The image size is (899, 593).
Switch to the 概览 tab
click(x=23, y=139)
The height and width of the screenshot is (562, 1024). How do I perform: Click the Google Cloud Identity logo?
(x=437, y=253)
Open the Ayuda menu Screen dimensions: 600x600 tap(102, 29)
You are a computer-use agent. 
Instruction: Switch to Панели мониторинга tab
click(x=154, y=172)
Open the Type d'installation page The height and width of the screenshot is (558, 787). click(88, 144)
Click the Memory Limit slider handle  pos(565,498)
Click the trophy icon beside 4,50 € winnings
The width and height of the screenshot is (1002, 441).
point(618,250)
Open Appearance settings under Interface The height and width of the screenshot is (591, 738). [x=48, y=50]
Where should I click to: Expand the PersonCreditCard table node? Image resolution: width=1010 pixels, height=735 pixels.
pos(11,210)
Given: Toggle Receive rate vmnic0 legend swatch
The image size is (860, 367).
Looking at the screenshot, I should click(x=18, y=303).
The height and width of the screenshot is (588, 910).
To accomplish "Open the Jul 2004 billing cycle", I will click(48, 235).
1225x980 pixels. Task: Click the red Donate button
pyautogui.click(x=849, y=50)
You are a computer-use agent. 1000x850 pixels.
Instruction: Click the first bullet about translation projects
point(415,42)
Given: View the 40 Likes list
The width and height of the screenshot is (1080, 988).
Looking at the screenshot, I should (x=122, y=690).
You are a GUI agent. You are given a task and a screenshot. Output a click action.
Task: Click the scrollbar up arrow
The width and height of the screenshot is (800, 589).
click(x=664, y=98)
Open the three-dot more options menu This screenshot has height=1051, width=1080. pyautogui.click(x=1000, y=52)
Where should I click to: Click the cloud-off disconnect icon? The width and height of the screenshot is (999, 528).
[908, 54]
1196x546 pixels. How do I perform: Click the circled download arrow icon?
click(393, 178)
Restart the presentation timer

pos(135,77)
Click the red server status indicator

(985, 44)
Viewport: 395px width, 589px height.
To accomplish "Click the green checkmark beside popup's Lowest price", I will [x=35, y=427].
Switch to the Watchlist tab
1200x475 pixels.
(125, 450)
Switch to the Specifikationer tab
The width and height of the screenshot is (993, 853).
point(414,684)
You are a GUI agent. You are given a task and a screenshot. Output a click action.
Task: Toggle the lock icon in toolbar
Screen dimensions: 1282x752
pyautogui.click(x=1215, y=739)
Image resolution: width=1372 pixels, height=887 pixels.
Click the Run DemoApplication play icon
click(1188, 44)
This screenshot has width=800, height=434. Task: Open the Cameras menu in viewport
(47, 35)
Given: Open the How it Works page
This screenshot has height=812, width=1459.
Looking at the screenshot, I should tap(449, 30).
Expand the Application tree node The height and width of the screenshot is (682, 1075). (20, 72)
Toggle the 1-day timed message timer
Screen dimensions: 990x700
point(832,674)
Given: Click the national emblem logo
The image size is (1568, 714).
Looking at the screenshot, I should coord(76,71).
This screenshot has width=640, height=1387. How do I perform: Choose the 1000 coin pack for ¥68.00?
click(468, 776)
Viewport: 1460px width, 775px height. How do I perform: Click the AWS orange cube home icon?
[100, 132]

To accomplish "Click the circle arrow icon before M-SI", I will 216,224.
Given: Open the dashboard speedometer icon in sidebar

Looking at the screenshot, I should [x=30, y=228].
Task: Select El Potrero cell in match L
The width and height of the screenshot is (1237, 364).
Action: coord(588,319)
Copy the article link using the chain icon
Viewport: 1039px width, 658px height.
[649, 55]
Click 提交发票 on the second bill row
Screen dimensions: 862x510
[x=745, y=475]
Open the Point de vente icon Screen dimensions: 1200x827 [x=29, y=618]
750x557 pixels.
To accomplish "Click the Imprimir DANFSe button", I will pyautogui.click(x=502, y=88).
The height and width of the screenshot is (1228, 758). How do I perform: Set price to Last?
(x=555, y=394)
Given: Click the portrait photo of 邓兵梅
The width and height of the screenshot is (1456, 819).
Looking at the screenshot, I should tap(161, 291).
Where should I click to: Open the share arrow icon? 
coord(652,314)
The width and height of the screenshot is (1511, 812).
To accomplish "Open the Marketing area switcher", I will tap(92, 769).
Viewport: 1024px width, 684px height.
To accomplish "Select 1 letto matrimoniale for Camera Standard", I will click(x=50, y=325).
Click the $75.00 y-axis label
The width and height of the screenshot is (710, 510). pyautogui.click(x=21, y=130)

○ ○ ○ ○ ○

• [Job]: Please write out all of the material above again with "computer-use agent" replaced by "screen-control agent" wherever it occurs, and change nothing else.

• [Result below]:
The image size is (899, 593).
Switch to the 概览 tab
click(x=23, y=139)
The height and width of the screenshot is (562, 1024). How do I perform: Click the Google Cloud Identity logo?
(x=437, y=253)
Open the Ayuda menu Screen dimensions: 600x600 tap(102, 29)
You are a screen-control agent. 
Instruction: Switch to Панели мониторинга tab
click(x=154, y=172)
Open the Type d'installation page The height and width of the screenshot is (558, 787). click(88, 144)
Click the Memory Limit slider handle  pos(565,498)
Click the trophy icon beside 4,50 € winnings
The width and height of the screenshot is (1002, 441).
point(618,250)
Open Appearance settings under Interface The height and width of the screenshot is (591, 738). [x=48, y=50]
Where should I click to: Expand the PersonCreditCard table node? Image resolution: width=1010 pixels, height=735 pixels.
pos(11,210)
Given: Toggle Receive rate vmnic0 legend swatch
The image size is (860, 367).
Looking at the screenshot, I should click(x=18, y=303).
The height and width of the screenshot is (588, 910).
To accomplish "Open the Jul 2004 billing cycle", I will click(48, 235).
1225x980 pixels. Task: Click the red Donate button
pyautogui.click(x=849, y=50)
You are a screen-control agent. 1000x850 pixels.
Instruction: Click the first bullet about translation projects
point(415,42)
Given: View the 40 Likes list
The width and height of the screenshot is (1080, 988).
Looking at the screenshot, I should (x=122, y=690).
You are a GUI agent. You are given a task and a screenshot. Output a click action.
Task: Click the scrollbar up arrow
The width and height of the screenshot is (800, 589).
click(x=664, y=98)
Open the three-dot more options menu This screenshot has height=1051, width=1080. pyautogui.click(x=1000, y=52)
Where should I click to: Click the cloud-off disconnect icon? The width and height of the screenshot is (999, 528).
[908, 54]
1196x546 pixels. How do I perform: Click the circled download arrow icon?
click(393, 178)
Restart the presentation timer

pos(135,77)
Click the red server status indicator

(985, 44)
Viewport: 395px width, 589px height.
To accomplish "Click the green checkmark beside popup's Lowest price", I will [x=35, y=427].
Switch to the Watchlist tab
1200x475 pixels.
(125, 450)
Switch to the Specifikationer tab
The width and height of the screenshot is (993, 853).
point(414,684)
You are a GUI agent. You are given a task and a screenshot. Output a click action.
Task: Toggle the lock icon in toolbar
Screen dimensions: 1282x752
pyautogui.click(x=1215, y=739)
Image resolution: width=1372 pixels, height=887 pixels.
Click the Run DemoApplication play icon
click(1188, 44)
This screenshot has width=800, height=434. Task: Open the Cameras menu in viewport
(47, 35)
Given: Open the How it Works page
This screenshot has height=812, width=1459.
Looking at the screenshot, I should tap(449, 30).
Expand the Application tree node The height and width of the screenshot is (682, 1075). (20, 72)
Toggle the 1-day timed message timer
Screen dimensions: 990x700
point(832,674)
Given: Click the national emblem logo
The image size is (1568, 714).
Looking at the screenshot, I should coord(76,71).
This screenshot has width=640, height=1387. How do I perform: Choose the 1000 coin pack for ¥68.00?
click(468, 776)
Viewport: 1460px width, 775px height. How do I perform: Click the AWS orange cube home icon?
[100, 132]

To accomplish "Click the circle arrow icon before M-SI", I will 216,224.
Given: Open the dashboard speedometer icon in sidebar

Looking at the screenshot, I should [x=30, y=228].
Task: Select El Potrero cell in match L
The width and height of the screenshot is (1237, 364).
Action: coord(588,319)
Copy the article link using the chain icon
Viewport: 1039px width, 658px height.
[649, 55]
Click 提交发票 on the second bill row
Screen dimensions: 862x510
[x=745, y=475]
Open the Point de vente icon Screen dimensions: 1200x827 [x=29, y=618]
750x557 pixels.
To accomplish "Click the Imprimir DANFSe button", I will pyautogui.click(x=502, y=88).
The height and width of the screenshot is (1228, 758). How do I perform: Set price to Last?
(x=555, y=394)
Given: Click the portrait photo of 邓兵梅
The width and height of the screenshot is (1456, 819).
Looking at the screenshot, I should tap(161, 291).
Where should I click to: Open the share arrow icon? 
coord(652,314)
The width and height of the screenshot is (1511, 812).
To accomplish "Open the Marketing area switcher", I will tap(92, 769).
Viewport: 1024px width, 684px height.
To accomplish "Select 1 letto matrimoniale for Camera Standard", I will click(x=50, y=325).
Click the $75.00 y-axis label
The width and height of the screenshot is (710, 510). pyautogui.click(x=21, y=130)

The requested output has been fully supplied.